Working capital is the difference between a company's current assets and its current liabilities. It measures whether a business has enough short-term resources to cover its short-term obligations. A positive working capital figure means the company can pay its bills today. A negative figure means it cannot, at least not without additional financing or asset sales.
Think of working capital like your personal checking account balance versus your monthly bills: if the balance exceeds what you owe, you are solvent in the short term.
Working Capital = Current Assets - Current Liabilities
Current assets include cash, accounts receivable, inventory, and prepaid expenses, anything convertible to cash within one year. Current liabilities include accounts payable, accrued expenses, short-term debt, and any portion of long-term debt due within the next 12 months.
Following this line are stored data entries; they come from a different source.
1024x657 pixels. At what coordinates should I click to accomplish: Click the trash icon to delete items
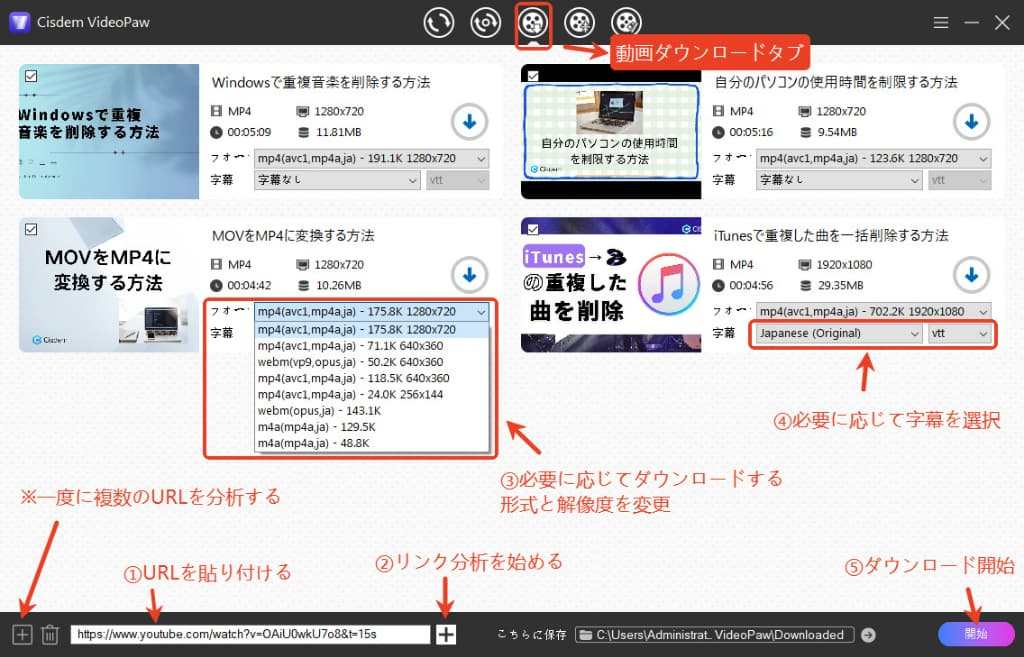[50, 634]
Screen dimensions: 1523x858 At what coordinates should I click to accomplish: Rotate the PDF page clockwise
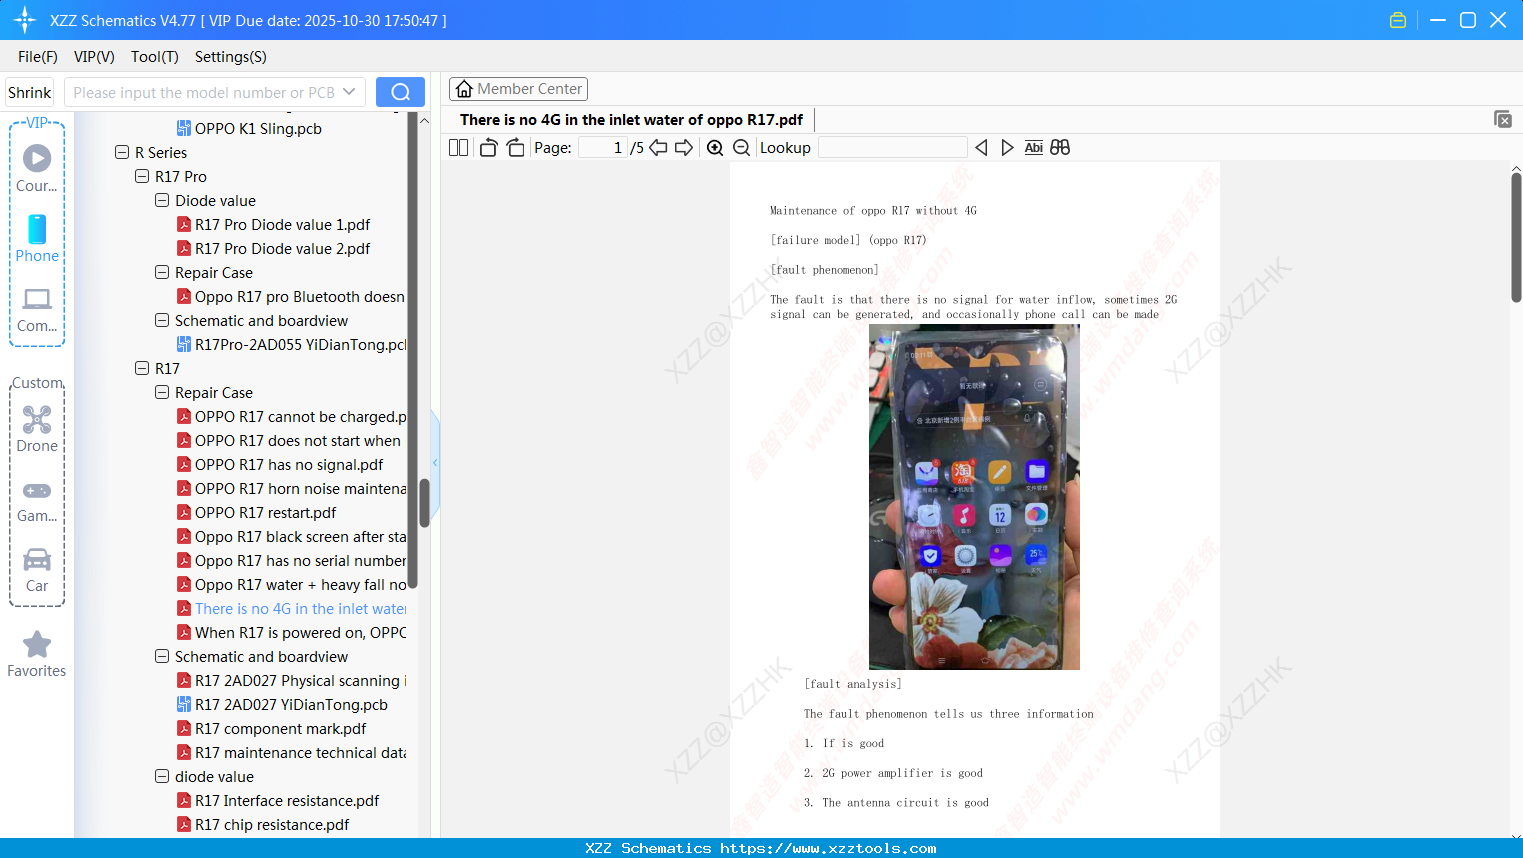[514, 146]
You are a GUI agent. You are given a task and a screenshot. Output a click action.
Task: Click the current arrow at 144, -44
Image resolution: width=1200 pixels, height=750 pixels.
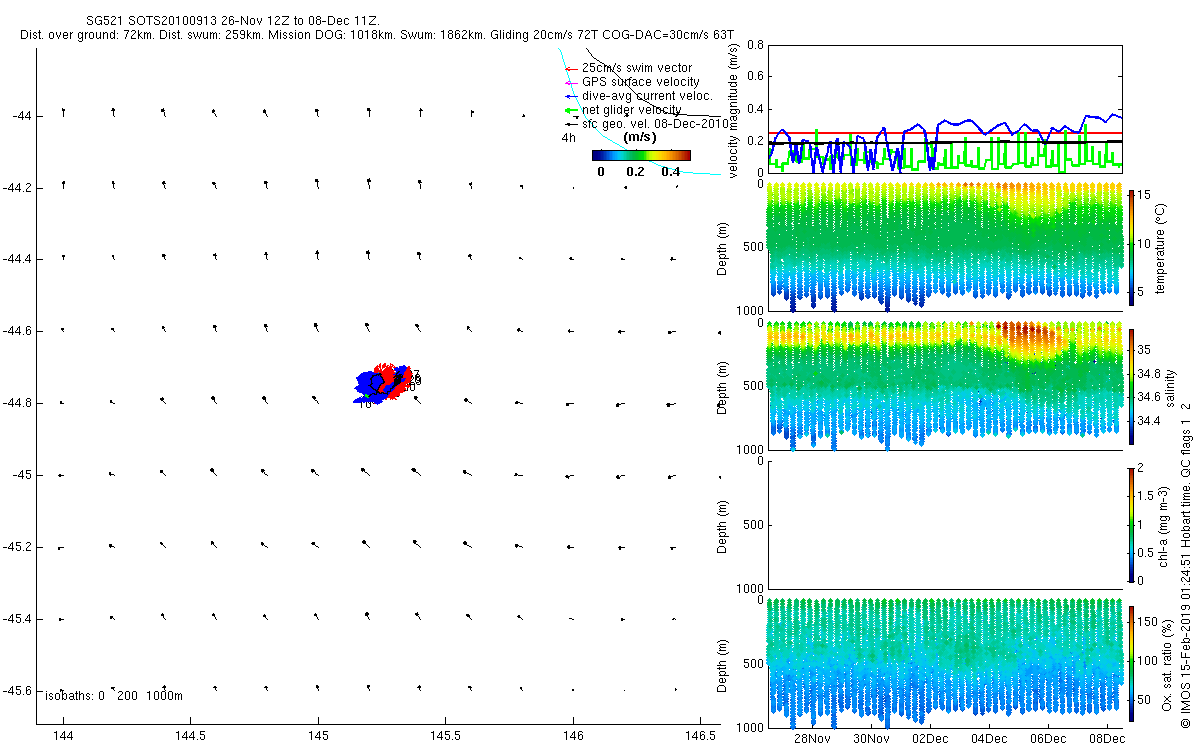(63, 112)
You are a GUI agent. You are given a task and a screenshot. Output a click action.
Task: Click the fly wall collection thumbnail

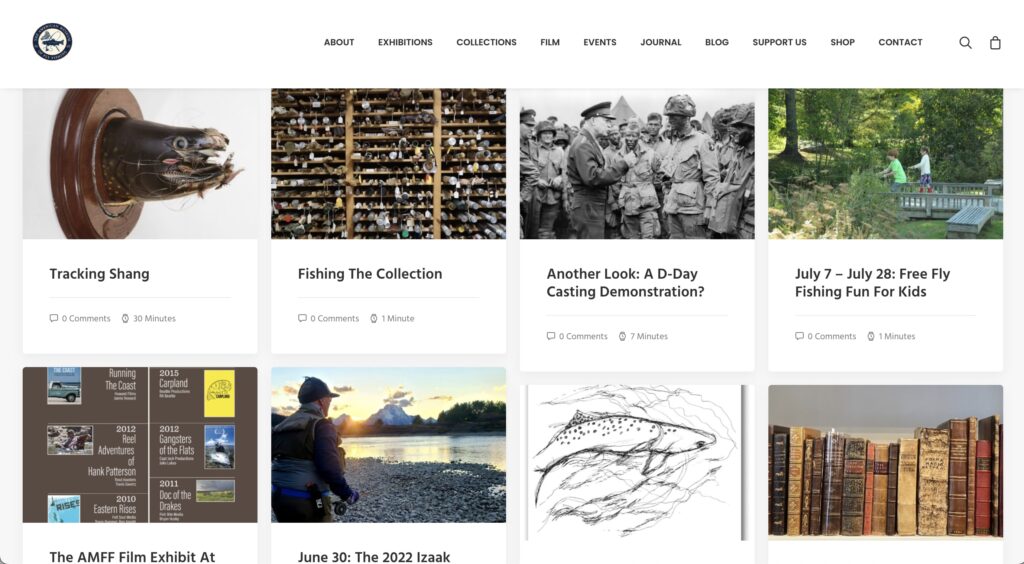click(389, 164)
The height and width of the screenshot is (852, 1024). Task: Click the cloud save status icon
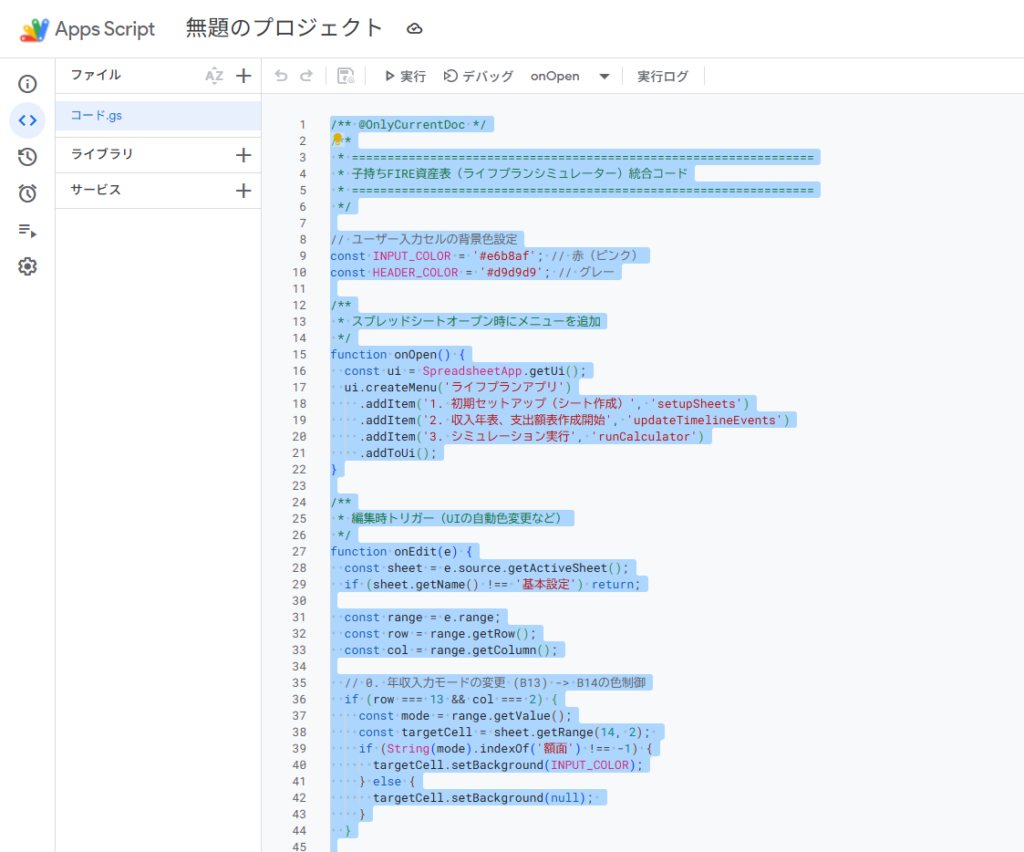pos(415,29)
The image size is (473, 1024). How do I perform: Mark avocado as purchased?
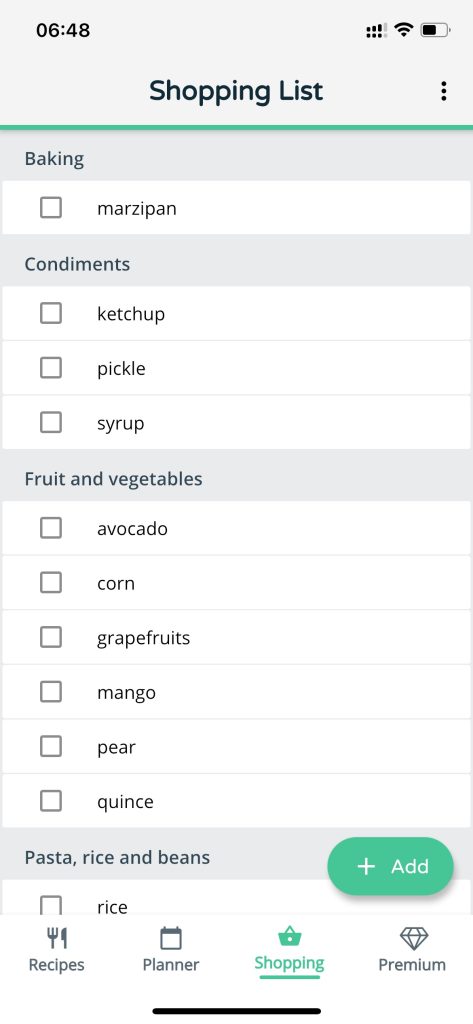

The resulting number tells you the cushion, or shortfall, between the two.
The raw dollar amount of working capital is useful but incomplete. A company with $1 million in working capital might look healthy until you realize it has $50 million in current liabilities. Two ratios provide more useful context.
The current ratio divides current assets by current liabilities. A ratio above 1.0 means current assets exceed current liabilities. Most analysts look for a current ratio between 1.5 and 2.0 for industrial companies as a sign of comfortable liquidity. The quick ratio excludes inventory from current assets before dividing, giving you a more conservative liquidity estimate useful for businesses where inventory cannot be quickly converted to cash.
Businesses that collect cash before delivering their product or service can operate comfortably with negative working capital. Amazon collects customer payments immediately but pays its suppliers on 30- to 60-day terms. That structure creates a natural float of cash that funds operations even when current liabilities exceed current assets. Supermarkets and subscription-based businesses often show the same pattern.
For capital-intensive manufacturers or professional services firms that invoice after work is complete, negative working capital is a serious red flag signaling a potential cash crisis.
Working capital changes every time one of its components moves. Collecting receivables faster reduces accounts receivable and adds cash, improving working capital. Buying more inventory increases the asset side but reduces cash, leaving working capital unchanged. Taking on more accounts payable reduces working capital if the liability grows faster than assets do.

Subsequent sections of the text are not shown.